Contrib operators are built into ONNX Runtime and maintained in the Microsoft domain (`kMSDomain`), with schemas defined in `contrib_defs.cc` and kernels in provider-specific files like `cpu_contrib_kernels.cc`. Custom operators are defined by users at runtime through the `Ort::CustomOpDomain` API without modifying the ONNX Runtime source code, allowing you to extend functionality for specific models.

### How do I load a custom operator library in Python?

Use the `register_custom_ops_library` method on `onnxruntime.SessionOptions` in the Python API. This wraps the underlying `OrtRegisterCustomOpsLibrary` C API call and loads your shared library containing the `RegisterCustomOps` export, making your custom ops available to the inference session.

### Why are contrib operators placed in the com.microsoft domain?

The `com.microsoft` domain (internally `kMSDomain`) isolates Microsoft-specific extensions from the standard ONNX operator set, ensuring that models using these ops are explicitly marked as requiring ONNX Runtime rather than being portable to all ONNX-compliant frameworks. This distinction is enforced by the schema registration logic in `contrib_defs.cc`.

### Can custom operators be used with any execution provider?

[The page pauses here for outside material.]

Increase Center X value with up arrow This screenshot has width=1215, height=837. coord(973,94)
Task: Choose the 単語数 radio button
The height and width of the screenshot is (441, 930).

Yes. Once registered via `OrtSessionOptions`, custom operators are available to all execution providers in the session. However, your kernel implementation must be compatible with the provider's execution context—CUDA kernels for the CUDA provider, CPU kernels for the CPU provider, etc.—as the runtime dispatches the operator to the appropriate kernel based on the provider configuration.